START Given entries

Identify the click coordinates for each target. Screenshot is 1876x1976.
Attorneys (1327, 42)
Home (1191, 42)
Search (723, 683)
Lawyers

END Given entries

● **Problem description**: All the records, from the first line to the last: repeat them exactly.

● **Answer to this problem**:
Identify the click coordinates for each target. Screenshot is 1876x1976.
Attorneys (1327, 42)
Home (1191, 42)
Search (723, 683)
Lawyers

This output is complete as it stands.